Excerpted text start
# Soapstone beer mug, for the addicts



## Highbeam (Apr 12, 2009)

Yes, I love my soapstone. The wife bought me this mug a while back for a gift. It wasn't really expensive and a good thing since if you try and drink straight from it it tastes weird. Well maybe not taste as much as smell and since you taste with smell to some degree it makes the beer taste funny. The cup does not leak or seem to absorb the beer.

I put it in the freezer before using and boy oh boy does it get cold and stay cold. Truly a frosty mug. First photo of dry mug on my hearthstone stove. The finish is not as polished as the stove. Second photo wet with water since as we all know, soapstone looks better wet.


----------



## karri0n (Apr 13, 2009)

Neat. I would imagine it would make the beer taste a bit off, though. Sweet mug, but is that a copper handle? better wear your stove gloves when drinking that thing straight out of the freezer...


----------



## BrotherBart (Apr 13, 2009)

Is it a gentle cold?  :lol:


----------



## karri0n (Apr 13, 2009)

BrotherBart said:
			
		

> Is it a gentle cold?  :lol:




BAHAHA ROFL


----------



## Highbeam (Apr 13, 2009)

Yes copper and it is pretty cold. A gentle cold. You could have gotten other metals too.

They make ice cubes too for the reduce-reuse-recycle crowd.


----------
Excerpted text end
Data segment start
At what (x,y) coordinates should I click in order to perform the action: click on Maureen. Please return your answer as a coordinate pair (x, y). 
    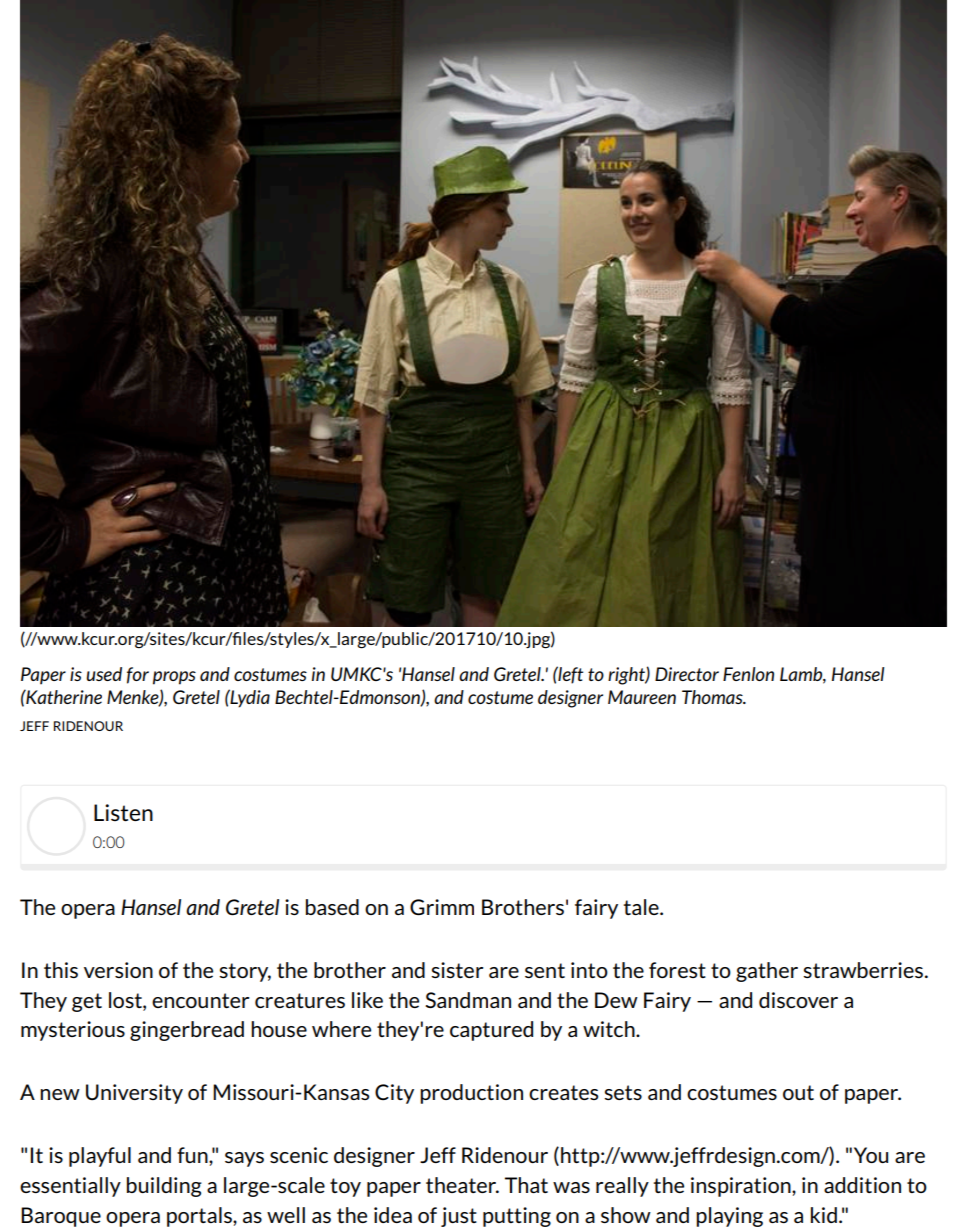
    Looking at the image, I should click on (642, 697).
Data segment end
**Direction 1**
Please retype the part of the soapstone mug thread from "I put it in" to "of the freezer...".
**Direction 2**
Answer these questions from the soapstone mug thread, one per line:
(a) Who gave Highbeam the mug as a gift?
(b) Where does Highbeam put the mug before using it?
(c) What metal is the mug's handle made of?
**Direction 3**
In the soapstone mug thread, why does drinking straight from the mug make the beer taste funny?

**Task response 1**
I put it in the freezer before using and boy oh boy does it get cold and stay cold. Truly a frosty mug. First photo of dry mug on my hearthstone stove. The finish is not as polished as the stove. Second photo wet with water since as we all know, soapstone looks better wet.


----------



## karri0n (Apr 13, 2009)

Neat. I would imagine it would make the beer taste a bit off, though. Sweet mug, but is that a copper handle? better wear your stove gloves when drinking that thing straight out of the freezer...

**Task response 2**
(a) His wife.
(b) In the freezer.
(c) Copper.

**Task response 3**
Drinking straight from the mug gives off a weird smell more than a weird taste. Because taste depends partly on smell, that smell makes the beer taste funny.